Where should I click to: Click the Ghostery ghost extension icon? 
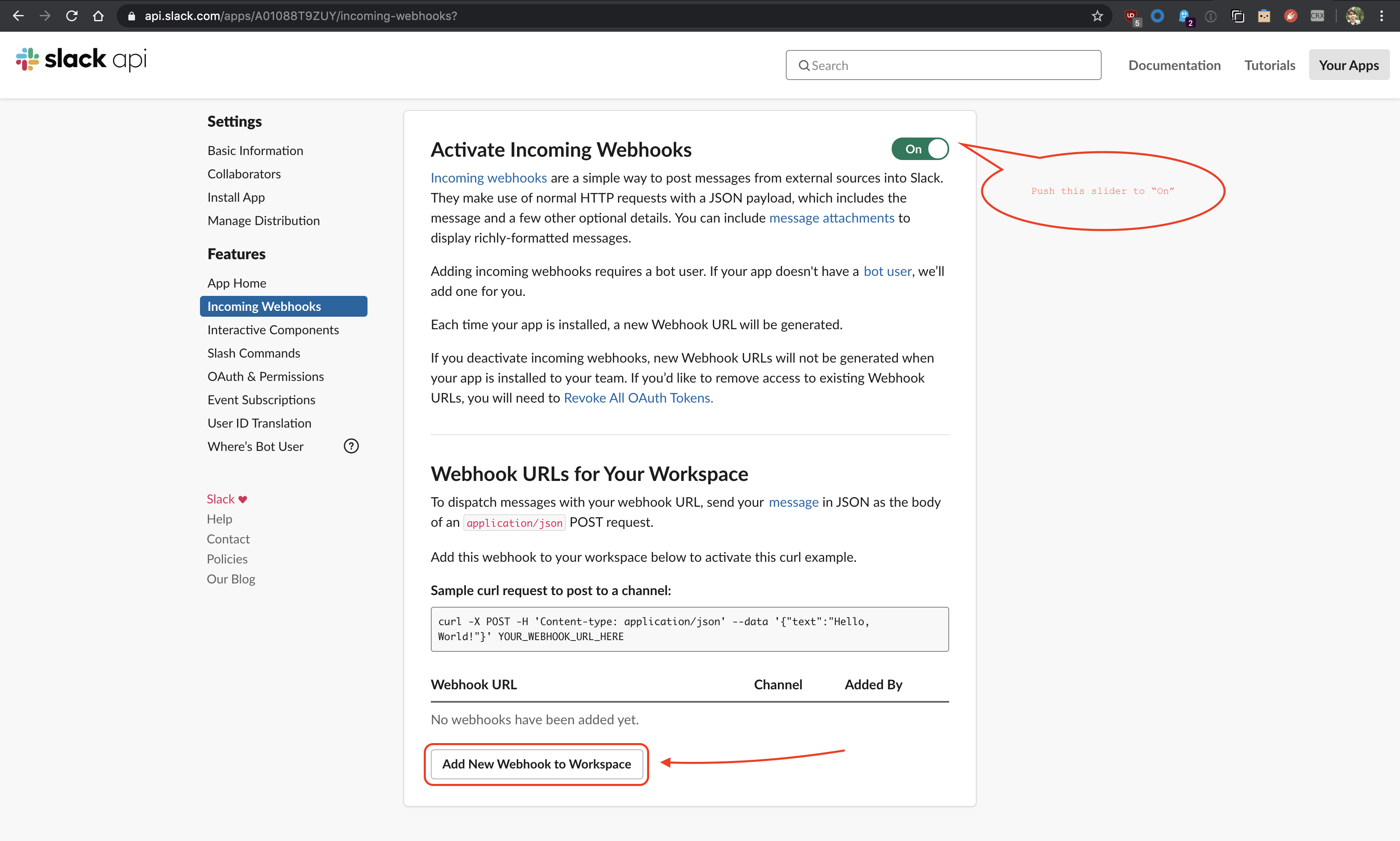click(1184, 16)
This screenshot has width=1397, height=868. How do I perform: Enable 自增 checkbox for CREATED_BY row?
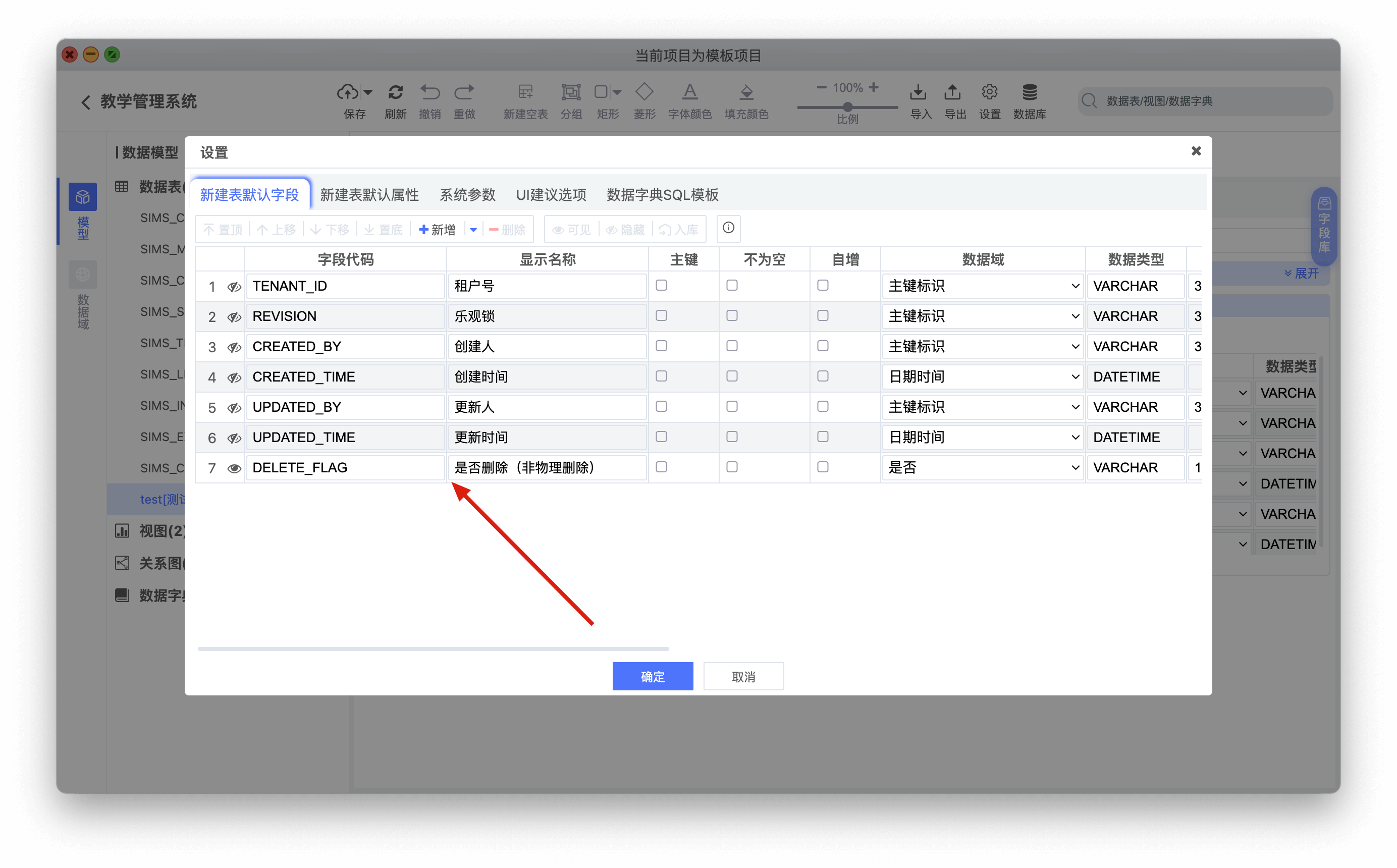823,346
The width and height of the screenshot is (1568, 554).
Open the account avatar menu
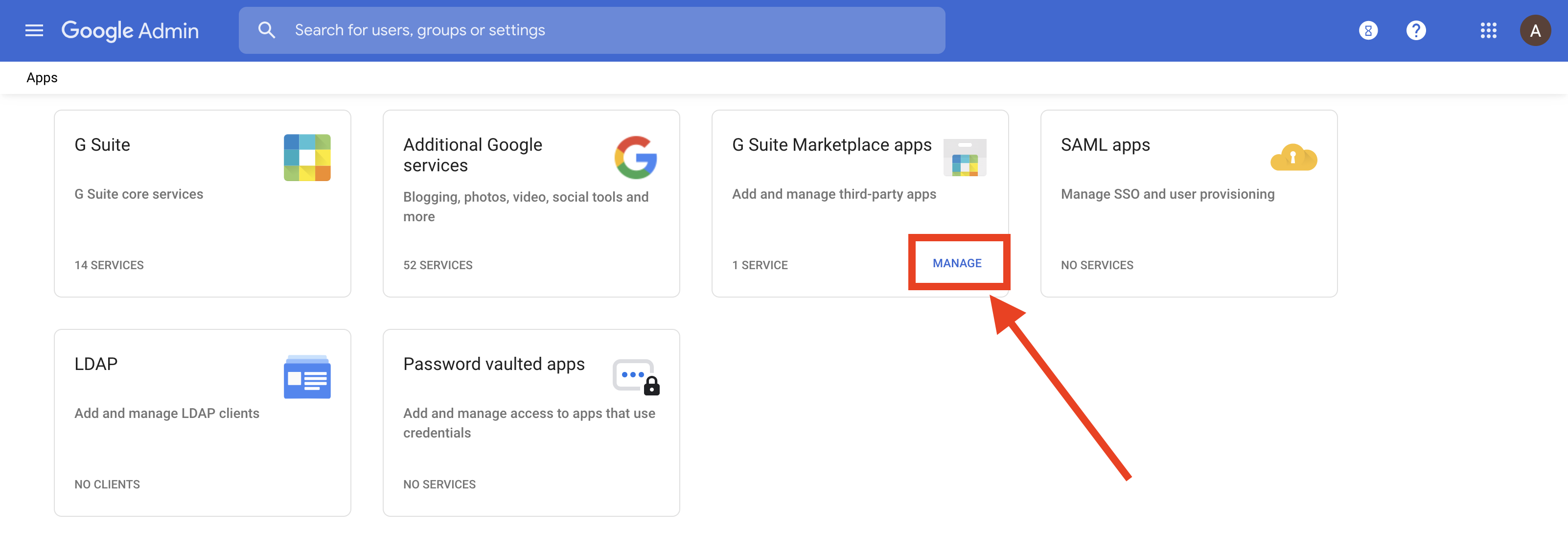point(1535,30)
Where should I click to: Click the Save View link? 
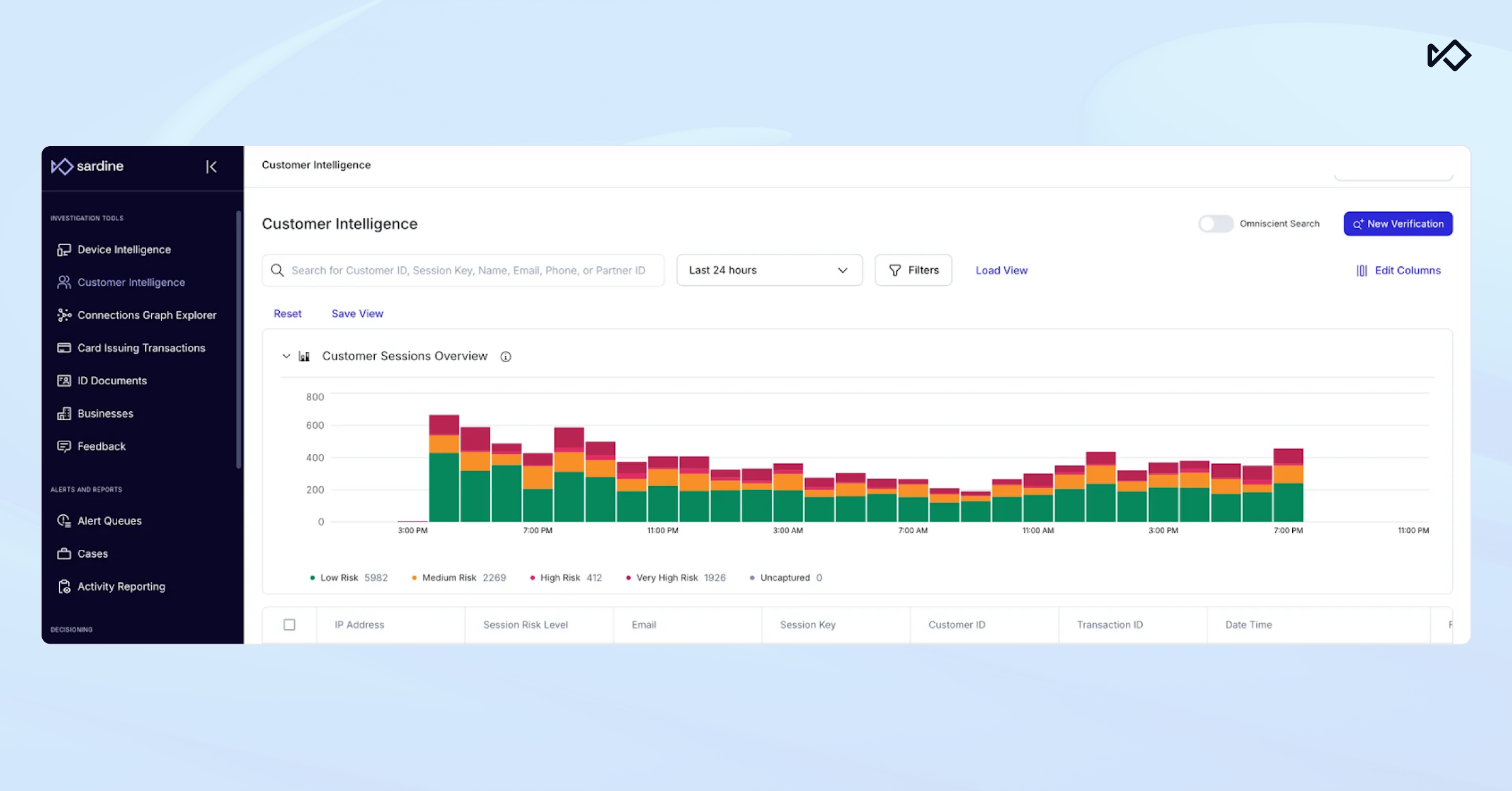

**EXERCISE DETAILS:** Recreate the listing above word for word, dropping each picture it contains.

**RESULT OF THIS EXERCISE:**
Where should I click to: Click the Ghostery ghost extension icon? 
click(1184, 16)
This screenshot has width=1397, height=868. How do I perform: Enable 自增 checkbox for CREATED_BY row?
823,346
The width and height of the screenshot is (1568, 554).
Open the account avatar menu
point(1535,30)
Where should I click to: Click the Save View link? 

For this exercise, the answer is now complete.